P203 has to get 102 votes, he only has 1 gold coins besides his own 100 vote, so he can only buy 100 votes, so the poor guy is thrown into the sea to feed the fish.However, P203 is a very important role, because P204 knows that if his plan is not approved, P203 will also be finished, so he has an iron ticket for P203.So P204 can breathe a sigh of relief: one vote for himself, one vote for P203, and 100 votes bought with 100 gold coins, and he is saved! The 100 pirates who are lucky enough to get 1 gold coin can be any 1 from P202 to P100: because the even-numbered ones can get nothing from the plan of P202, if P204 gives one of them 1 gold coin, the Pirates will definitely agree with this plan; as for pirates with odd numbers, they are only likely to benefit from the plan of P202 (probability is 100/101), so according to "two birds in the bush are worse than one bird in the hand" In principle, if he can get 1 gold coin, he will also agree with this plan.
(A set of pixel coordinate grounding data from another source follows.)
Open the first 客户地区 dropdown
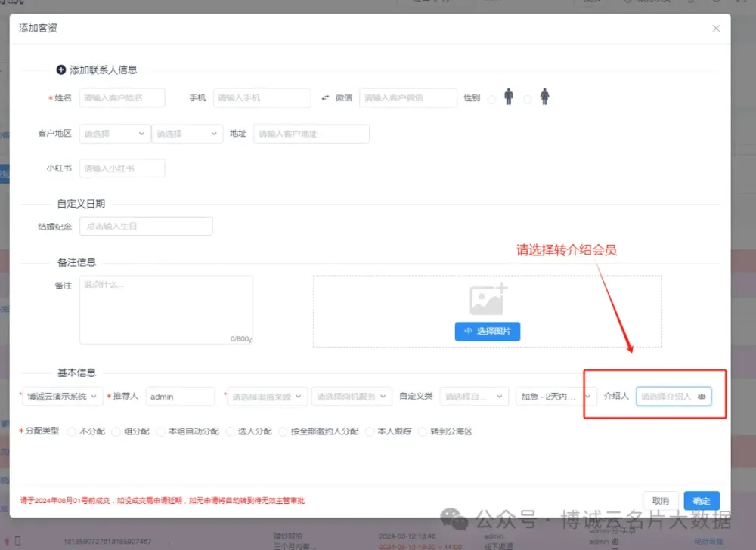click(x=114, y=134)
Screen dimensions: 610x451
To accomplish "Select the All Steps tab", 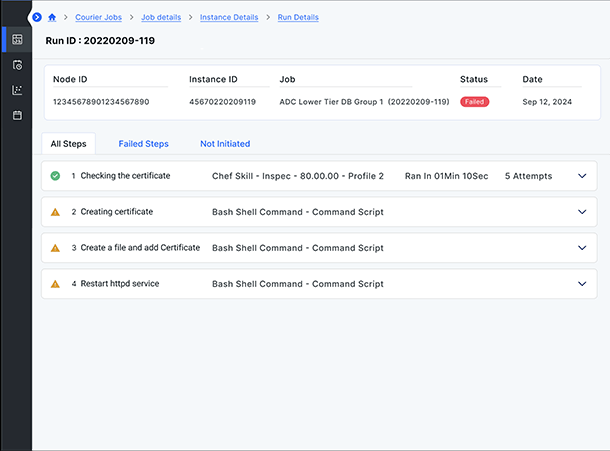I will 68,144.
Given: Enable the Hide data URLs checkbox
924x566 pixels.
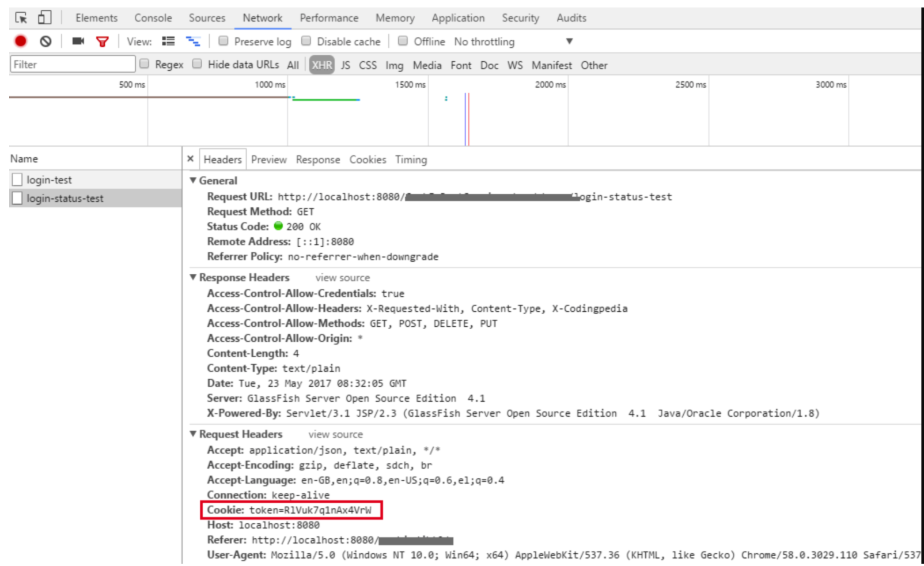Looking at the screenshot, I should coord(197,64).
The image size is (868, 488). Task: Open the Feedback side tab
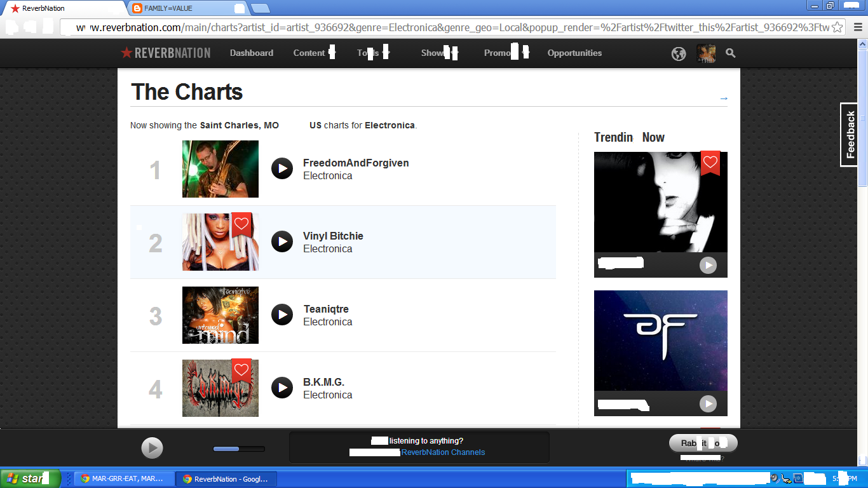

接下去P205是不能把希望放在P203和P204这两张票上的,因为就算他被丢到海里去,P203和P204还可以通过P204的方案机会活下来。P206虽然可以靠P205的铁票,加上自己1票和100枚金币搞到的100票,只有102票,所以他也被丢到海里喂鱼。P207好不了多少,他需要104票,而他自己以及P205和P206的铁票加上100枚金币搞到的100票只有103票——只好下海。
P208 is lucky, he also needs 104 votes, but P205, P206, and P207 will all vote for his plan!Adding his own 1 vote and the 100 bought votes, he finally escaped the fate of being a fish food maker.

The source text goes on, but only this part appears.